In an arithmetic sequence, the common difference is the amount by which each term increases (or decreases) from the previous term. This difference is constant throughout the sequence.To determine the common difference:

• Choose any two consecutive terms from the sequence.
• Subtract the earlier term from the later term.
• The result is the common difference \( d \).

These steps show that for the sequence with terms 5, 7, 9, 11, 13, the common difference \( d \) is 2, as calculated by \( 7 - 5 = 2 \). Understanding this concept is crucial, as the common difference helps predict future terms and discern the sequence's growth pattern.
Recognizing the common difference allows one to easily jump between terms or assess the sequence's properties without recalculating each term individually.

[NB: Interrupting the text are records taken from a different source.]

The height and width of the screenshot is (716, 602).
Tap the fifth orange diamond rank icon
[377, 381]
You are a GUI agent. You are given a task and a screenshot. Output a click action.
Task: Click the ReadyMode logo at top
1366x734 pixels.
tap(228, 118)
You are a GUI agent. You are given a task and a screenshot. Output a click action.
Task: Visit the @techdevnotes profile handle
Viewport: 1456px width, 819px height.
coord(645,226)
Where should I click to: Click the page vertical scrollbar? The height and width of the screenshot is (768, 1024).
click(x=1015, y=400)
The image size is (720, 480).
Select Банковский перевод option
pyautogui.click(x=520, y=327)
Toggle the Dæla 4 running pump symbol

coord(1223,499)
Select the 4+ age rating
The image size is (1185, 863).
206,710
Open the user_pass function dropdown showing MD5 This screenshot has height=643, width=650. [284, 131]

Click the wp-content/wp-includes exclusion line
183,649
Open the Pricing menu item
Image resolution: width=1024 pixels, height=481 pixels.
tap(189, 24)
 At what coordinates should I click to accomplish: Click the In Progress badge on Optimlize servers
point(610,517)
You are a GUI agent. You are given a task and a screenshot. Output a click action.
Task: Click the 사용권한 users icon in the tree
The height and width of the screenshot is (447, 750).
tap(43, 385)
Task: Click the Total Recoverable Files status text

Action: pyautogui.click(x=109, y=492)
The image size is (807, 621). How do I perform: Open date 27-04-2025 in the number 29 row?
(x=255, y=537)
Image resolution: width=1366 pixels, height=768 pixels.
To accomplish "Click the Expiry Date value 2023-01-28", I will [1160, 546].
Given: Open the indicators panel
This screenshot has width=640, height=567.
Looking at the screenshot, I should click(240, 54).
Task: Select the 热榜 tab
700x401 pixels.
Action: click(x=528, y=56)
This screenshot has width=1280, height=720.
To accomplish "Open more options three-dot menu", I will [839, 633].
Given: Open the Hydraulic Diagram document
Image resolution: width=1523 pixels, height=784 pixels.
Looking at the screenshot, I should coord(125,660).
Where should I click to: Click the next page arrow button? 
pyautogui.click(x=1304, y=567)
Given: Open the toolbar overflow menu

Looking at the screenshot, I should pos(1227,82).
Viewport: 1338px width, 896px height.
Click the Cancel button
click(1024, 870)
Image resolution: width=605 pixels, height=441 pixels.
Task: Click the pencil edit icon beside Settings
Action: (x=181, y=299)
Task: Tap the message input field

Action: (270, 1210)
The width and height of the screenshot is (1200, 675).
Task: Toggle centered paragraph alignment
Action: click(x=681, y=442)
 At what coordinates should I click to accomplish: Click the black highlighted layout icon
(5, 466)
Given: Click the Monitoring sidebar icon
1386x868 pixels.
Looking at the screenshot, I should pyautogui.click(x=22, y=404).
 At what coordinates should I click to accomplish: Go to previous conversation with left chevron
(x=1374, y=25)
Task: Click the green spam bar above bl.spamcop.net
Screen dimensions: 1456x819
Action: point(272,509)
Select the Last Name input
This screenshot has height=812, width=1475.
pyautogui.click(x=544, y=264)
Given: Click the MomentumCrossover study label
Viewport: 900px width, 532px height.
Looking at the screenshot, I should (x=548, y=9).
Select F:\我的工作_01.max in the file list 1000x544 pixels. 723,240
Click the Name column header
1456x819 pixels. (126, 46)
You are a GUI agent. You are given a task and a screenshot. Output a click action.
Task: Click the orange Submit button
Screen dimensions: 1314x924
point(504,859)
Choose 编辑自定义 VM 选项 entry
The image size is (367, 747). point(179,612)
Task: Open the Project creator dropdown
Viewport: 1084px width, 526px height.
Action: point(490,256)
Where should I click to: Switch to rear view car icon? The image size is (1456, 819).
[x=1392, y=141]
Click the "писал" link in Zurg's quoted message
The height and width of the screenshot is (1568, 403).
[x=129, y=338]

Graphing an arithmetic sequence provides a visual representation of the sequence's behavior, making it easy to identify the regular intervals of change. To graph an arithmetic sequence:

• Plot the terms on a coordinate grid, where the x-axis represents the term position and the y-axis represents the sequence value.
• Place your points according to the terms and their respective values.

For the sequence 5, 7, 9, 11, and 13, plot the points (1,5), (2,7), (3,9), (4,11), and (5,13). Connect these points to form a straight line.
This line illustrates the constant growth determined by the common difference.
The graph is a straight line because every interval between the points is equidistant, highlighting the arithmetic sequence's regularity and predictability.

In arithmetic sequences, finding specific terms relies on the sequence formula, which is designed to determine the value of any term based on its position.The general formula for finding terms in an arithmetic sequence is usually given by: \[ a_n = a_1 + (n-1) \cdot d \].In our given problem, this formula is slightly adjusted: \[ a_n = 5 + 2(n-1) \].Here's how to use the formula:

• Identify the first term \( a_1 \), and the common difference \( d \).
• Substitute the desired term number \( n \) into the formula to find the term value.

For example, to find the third term, substitute \( n = 3 \) into the formula:\[ a_3 = 5 + 2(3-1) = 9 \].This sequence formula simplifies the process of finding any term within the sequence without having to calculate each previous term.
By relying on the formula, the efficiency and convenience of examining large sequences is greatly enhanced.